An intimate new exhibition inspires Huon Mallalieu to reassess the career of an unsung master of 17th-century portraiture.

One of my most treasured books is The Picture Collector’s Manual, an 1849 dictionary of artists by James R. Hobbes. I value it not for its accuracy, but because my copy belonged to F. G. Stephens, the art critic and one of the original Pre-Raphaelite brethren. Also, it gives a good idea of how Victorians rated artists, often very differently to us.

As the National Portrait Gallery’s small but fascinating show devoted to Cornelius Johnson describes him as ‘Charles I’s Forgotten Painter’, I wondered what Hobbes might have to say. He has 2 1⁄2 references: ‘Janssen (Cornelius) born in Amsterdam, 1590; came to England in 1618, and painted several excellent portraits of James I and family, and also of the principal nobility’; ‘Johnson (Cornelius)—see Janssen’; ‘Keulen (James Van), born in England of Dutch parents; was eminent as a portrait painter… previous to the arrival of Vandyck…died 1665.’

This provides us with two of the three reasons for Johnson’s later obscurity. He worked under a confusion of names and his career was stymied by the arrival of Van Dyck in 1632. As far as England was concerned, it was finally killed off by the Civil War. In 1642, he left for the Netherlands, where he signed ‘Cornelius Jonson Londini’ until the 1652 war with England, when he switched to ‘van Ceulen’. He died at Utrecht in 1661.

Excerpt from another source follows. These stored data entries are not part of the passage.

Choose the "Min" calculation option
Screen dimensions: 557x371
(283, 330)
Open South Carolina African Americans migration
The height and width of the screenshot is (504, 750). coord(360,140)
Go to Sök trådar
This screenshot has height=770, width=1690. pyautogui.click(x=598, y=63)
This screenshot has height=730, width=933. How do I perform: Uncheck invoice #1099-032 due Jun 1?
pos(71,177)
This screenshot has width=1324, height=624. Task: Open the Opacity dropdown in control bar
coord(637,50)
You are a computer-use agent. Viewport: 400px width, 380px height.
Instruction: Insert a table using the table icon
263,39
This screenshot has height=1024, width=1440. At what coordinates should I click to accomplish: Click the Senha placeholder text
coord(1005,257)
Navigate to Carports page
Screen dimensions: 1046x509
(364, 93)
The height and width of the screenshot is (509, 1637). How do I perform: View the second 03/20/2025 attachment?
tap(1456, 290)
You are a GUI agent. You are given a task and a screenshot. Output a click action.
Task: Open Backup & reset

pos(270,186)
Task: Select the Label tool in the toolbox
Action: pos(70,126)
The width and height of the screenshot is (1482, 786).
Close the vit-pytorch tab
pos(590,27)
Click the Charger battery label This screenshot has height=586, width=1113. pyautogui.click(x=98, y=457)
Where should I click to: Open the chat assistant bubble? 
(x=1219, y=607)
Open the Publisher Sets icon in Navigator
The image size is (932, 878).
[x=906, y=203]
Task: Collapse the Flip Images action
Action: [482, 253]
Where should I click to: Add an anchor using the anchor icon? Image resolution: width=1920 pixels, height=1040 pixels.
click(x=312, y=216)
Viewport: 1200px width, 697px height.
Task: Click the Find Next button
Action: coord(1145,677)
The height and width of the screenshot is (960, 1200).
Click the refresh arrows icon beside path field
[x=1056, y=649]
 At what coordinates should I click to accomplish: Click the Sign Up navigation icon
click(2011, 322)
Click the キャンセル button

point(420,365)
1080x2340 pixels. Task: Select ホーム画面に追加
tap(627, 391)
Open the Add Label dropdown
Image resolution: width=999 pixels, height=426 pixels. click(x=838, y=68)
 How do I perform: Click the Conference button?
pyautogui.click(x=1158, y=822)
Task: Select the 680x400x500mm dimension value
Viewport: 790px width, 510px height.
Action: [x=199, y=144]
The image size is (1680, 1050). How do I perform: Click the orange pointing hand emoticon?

Despite believing him to be two distinct artists, and getting his dates wrong, Hobbes was right on several essential facts. Johnson was actually born in 1593 in London. His family were German-Flemish Protestant refugees stemming from Amsterdam and Cologne (Ceulen or Keulen). He trained in the northern Netherlands, presumably before 1619, when he is again recorded in London, and perhaps also in the studio of Marcus Gheeraerts II, official portrait painter to James I’s queen.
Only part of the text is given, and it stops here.